The sign located around the back of the building reads:

Chalk Creek Hieroglyphics

These unusual symbols were found in 1939 by two prospectors, Clifford Purcell and Rube Melville of Fillmore. Mr. Purcell originally described the writings as; “…four rows kinda like picture writing, full of lichen, full of green stuff.”

This first paragraph is referring to a panel still located up Chalk Creek Canyon. The image below is how the panel looked a few years ago when I visited the panel. You can see the four rows of “picture writing”, but the lichen and “green stuff” have long since been scraped off, and the panel has been re-traced and re-scraped multiple times by visitors to make the old inscription more visible. I wish I could have inspected it in its original condition.

The panel is located above this little cave. It doesn’t appear t0 be caved in or show any evidence that it has ever gone further than what it currently is, but it could easily have been an old tomb or some sacred site anciently.

George Thomspon also included a picture of this panel in his book Faded Footprints pg. 7, but he states it is located in Clear Creek Canyon. Again, here is additional evidence not to trust everything you read.

The rest of the plaque at the Fillmore Interpretive Office reads:

“The boulder you are looking at, locally referred to as the “Signature Rock” fell from its original location in Chalk Creek Canyon in 1965. Panels with similar symbols have been found throughout the Great Basin and as far west as the coast of California.”

If you look closely, you will see the two symbols on the “Signature Rock”.  One is a Yin Yang and the other is something we do not recognize.

The Yin Yang symbol is a very ancient one and has a lot of different possible meanings and origins. You can read more about it here.

This is a close up of the second symbol.

The Plaque continues:

“Who were the people that left these writings? They do not appear to be American Indian and archeologists are at a complete loss to identify the people or their culture that left these mysterious carvings in rock.”

While these symbols are a mystery, Steve Shaffer has some good insights as to what these symbols could possibly mean in his book Treasures of the Ancients.

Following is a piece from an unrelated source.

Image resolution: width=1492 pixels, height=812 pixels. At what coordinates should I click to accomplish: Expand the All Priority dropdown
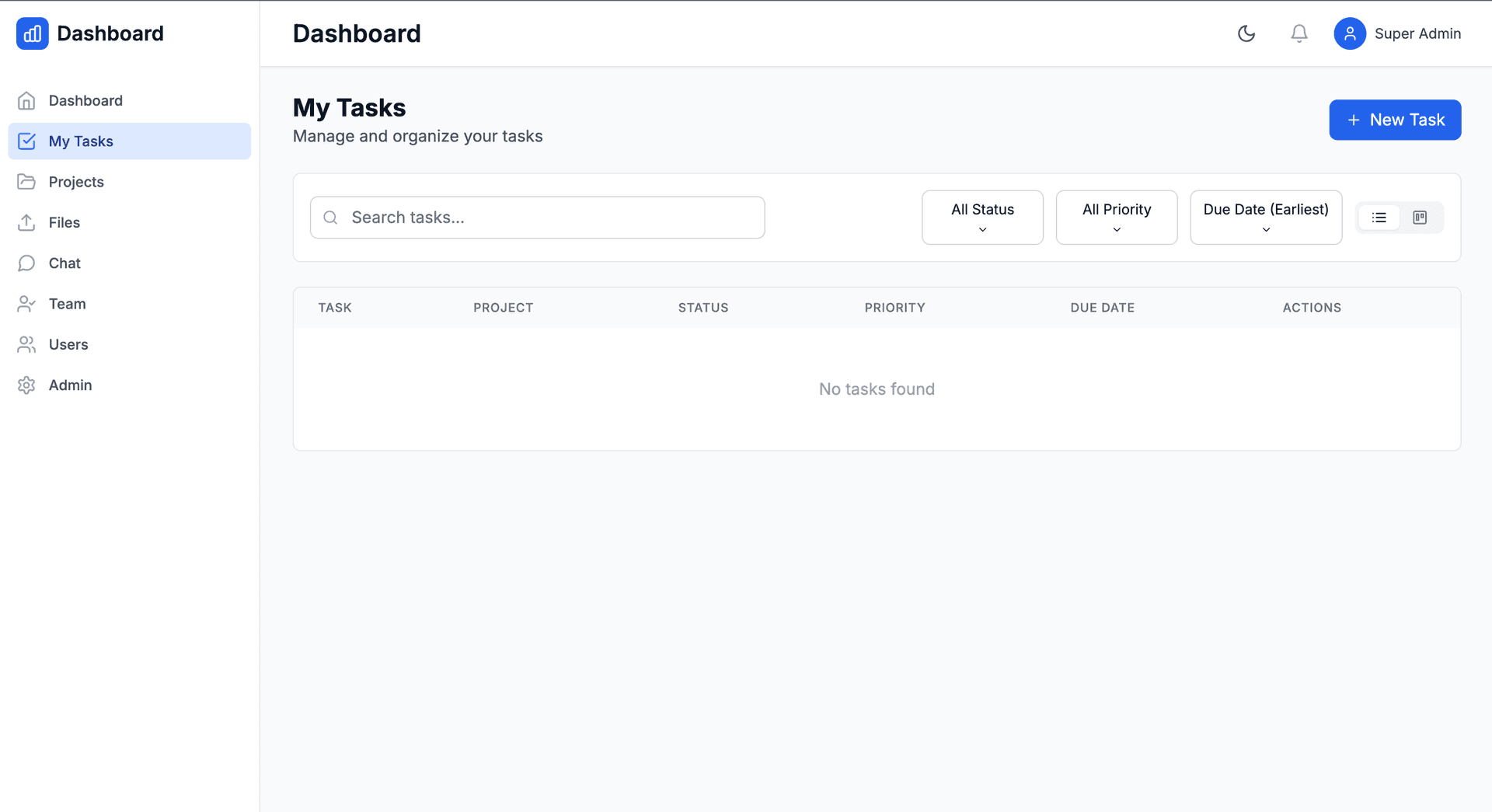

A little lower in the canyon is this “Map Rock”. This is more clearly of Native American origins but could have many possible meanings. A popular theory is that it is a map of the canyon and leads to different mine locations or sacred sites.

While exploring the area around these symbols, we found an old rocked up trail. Someone long ago built this rock wall to shore up this old trail. We tried following it but lost the trail a little further up canyon.